Stored records |
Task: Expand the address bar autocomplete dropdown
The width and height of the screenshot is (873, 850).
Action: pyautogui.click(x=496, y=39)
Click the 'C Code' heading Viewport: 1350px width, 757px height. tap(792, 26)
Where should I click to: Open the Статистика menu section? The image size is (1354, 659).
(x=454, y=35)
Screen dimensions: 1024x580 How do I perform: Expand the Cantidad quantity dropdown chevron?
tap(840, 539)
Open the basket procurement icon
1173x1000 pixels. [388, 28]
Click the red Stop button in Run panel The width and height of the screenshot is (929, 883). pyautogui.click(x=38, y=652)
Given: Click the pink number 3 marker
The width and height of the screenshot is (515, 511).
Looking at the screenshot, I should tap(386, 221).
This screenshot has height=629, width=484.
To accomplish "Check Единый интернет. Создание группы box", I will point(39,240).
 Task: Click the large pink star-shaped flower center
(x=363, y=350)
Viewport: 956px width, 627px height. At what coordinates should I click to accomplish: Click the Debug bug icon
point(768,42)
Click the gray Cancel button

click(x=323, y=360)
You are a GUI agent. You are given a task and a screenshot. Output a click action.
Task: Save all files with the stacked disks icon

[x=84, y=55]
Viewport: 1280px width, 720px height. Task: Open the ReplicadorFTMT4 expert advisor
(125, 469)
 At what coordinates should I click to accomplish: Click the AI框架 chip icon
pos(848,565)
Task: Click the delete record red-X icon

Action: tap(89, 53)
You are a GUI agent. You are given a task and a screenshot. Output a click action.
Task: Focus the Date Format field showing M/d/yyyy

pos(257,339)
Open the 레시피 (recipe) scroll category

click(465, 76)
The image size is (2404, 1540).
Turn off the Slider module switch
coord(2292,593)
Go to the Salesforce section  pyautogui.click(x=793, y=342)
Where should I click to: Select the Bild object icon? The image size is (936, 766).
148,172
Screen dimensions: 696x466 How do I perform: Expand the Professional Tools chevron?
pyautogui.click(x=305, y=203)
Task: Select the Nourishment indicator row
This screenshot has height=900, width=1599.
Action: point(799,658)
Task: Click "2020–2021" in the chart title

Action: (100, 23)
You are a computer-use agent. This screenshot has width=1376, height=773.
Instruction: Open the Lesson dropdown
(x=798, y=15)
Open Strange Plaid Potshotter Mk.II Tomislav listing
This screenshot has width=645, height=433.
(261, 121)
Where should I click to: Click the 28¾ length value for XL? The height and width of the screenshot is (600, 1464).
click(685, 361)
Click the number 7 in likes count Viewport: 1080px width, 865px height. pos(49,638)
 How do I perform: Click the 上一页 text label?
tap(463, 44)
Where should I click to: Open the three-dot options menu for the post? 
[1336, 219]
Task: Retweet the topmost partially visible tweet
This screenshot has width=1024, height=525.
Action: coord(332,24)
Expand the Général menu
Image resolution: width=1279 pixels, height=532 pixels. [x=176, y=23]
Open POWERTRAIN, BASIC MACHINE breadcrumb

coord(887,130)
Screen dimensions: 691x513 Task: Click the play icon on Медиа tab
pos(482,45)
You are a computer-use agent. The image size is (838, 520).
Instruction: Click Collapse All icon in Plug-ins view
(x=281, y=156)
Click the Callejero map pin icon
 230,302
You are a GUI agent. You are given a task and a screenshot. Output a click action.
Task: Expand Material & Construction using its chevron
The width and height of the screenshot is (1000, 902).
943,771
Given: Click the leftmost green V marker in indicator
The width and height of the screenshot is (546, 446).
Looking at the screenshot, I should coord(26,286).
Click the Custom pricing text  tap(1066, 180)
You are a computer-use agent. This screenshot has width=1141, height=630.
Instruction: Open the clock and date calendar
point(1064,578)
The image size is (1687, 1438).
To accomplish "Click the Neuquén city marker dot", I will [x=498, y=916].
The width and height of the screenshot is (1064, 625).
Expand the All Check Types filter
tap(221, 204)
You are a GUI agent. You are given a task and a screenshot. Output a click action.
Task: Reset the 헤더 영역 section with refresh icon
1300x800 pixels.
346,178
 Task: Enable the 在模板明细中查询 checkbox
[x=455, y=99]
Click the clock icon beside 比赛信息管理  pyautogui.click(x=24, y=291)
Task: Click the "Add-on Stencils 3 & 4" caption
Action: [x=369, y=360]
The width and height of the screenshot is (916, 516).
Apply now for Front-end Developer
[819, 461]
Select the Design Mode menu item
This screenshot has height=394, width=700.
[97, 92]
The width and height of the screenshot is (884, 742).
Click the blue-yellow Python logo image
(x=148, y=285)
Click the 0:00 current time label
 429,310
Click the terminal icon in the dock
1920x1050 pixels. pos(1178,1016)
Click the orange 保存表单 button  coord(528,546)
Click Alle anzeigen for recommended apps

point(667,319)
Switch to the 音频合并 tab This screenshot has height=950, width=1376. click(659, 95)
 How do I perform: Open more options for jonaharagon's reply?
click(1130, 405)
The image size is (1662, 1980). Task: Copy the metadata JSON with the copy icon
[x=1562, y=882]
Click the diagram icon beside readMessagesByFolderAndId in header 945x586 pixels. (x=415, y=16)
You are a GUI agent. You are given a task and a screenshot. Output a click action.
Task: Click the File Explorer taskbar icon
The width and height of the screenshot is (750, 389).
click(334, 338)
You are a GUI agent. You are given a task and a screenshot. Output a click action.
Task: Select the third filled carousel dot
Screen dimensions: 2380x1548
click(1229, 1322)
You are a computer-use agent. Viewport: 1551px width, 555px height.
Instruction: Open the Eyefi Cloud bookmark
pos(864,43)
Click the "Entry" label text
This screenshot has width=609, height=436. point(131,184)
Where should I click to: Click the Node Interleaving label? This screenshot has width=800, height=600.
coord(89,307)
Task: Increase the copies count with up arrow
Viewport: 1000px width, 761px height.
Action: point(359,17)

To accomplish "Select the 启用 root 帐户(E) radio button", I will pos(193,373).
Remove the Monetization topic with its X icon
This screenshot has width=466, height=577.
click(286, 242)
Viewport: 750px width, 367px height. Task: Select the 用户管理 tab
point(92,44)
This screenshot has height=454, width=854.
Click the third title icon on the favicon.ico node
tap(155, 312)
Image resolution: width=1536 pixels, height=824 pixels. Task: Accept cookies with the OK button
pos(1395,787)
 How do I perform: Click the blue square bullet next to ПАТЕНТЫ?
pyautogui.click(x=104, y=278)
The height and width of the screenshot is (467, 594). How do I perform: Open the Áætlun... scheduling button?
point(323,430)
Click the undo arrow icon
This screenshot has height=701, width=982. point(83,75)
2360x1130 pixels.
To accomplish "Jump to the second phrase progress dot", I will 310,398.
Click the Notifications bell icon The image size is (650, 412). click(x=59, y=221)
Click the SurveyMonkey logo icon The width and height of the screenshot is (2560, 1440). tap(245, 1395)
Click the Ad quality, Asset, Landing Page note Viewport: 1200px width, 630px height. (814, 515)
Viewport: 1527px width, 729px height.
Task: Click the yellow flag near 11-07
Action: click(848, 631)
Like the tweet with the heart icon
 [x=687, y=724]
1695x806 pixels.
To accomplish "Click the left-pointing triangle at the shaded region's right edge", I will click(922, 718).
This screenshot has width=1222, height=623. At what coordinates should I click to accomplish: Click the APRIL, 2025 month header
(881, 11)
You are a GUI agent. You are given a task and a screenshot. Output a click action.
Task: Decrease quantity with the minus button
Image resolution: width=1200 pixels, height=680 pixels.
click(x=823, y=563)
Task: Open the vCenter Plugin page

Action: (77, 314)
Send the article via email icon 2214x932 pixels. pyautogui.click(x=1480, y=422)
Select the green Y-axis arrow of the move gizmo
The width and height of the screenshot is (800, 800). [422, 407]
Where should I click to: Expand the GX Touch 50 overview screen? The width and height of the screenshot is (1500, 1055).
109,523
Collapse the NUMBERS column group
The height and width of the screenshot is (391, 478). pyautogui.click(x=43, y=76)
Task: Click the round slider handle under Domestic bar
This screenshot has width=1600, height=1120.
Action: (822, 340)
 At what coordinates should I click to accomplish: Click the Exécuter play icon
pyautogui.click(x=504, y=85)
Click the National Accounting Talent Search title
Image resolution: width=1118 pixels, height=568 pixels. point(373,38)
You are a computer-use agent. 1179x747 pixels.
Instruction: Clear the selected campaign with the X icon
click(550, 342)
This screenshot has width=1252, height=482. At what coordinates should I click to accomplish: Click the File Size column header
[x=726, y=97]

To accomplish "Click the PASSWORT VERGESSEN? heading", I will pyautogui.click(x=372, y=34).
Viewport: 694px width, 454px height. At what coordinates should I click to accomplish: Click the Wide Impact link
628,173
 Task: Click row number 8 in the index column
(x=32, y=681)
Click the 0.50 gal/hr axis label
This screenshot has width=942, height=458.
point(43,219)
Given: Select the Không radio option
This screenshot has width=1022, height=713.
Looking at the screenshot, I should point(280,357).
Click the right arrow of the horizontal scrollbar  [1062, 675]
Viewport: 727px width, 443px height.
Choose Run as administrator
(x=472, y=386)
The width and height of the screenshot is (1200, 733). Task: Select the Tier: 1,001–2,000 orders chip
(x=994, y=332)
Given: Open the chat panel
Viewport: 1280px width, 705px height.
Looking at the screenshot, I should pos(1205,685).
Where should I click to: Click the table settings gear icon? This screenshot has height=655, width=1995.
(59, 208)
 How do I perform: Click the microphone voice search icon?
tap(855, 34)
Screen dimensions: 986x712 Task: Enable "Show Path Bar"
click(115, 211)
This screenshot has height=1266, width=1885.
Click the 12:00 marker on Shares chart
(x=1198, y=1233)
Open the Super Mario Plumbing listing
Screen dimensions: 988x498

Exercise | Your reply must be one number: the count of lines in the records above that contain the string "radio".

Answer area | 2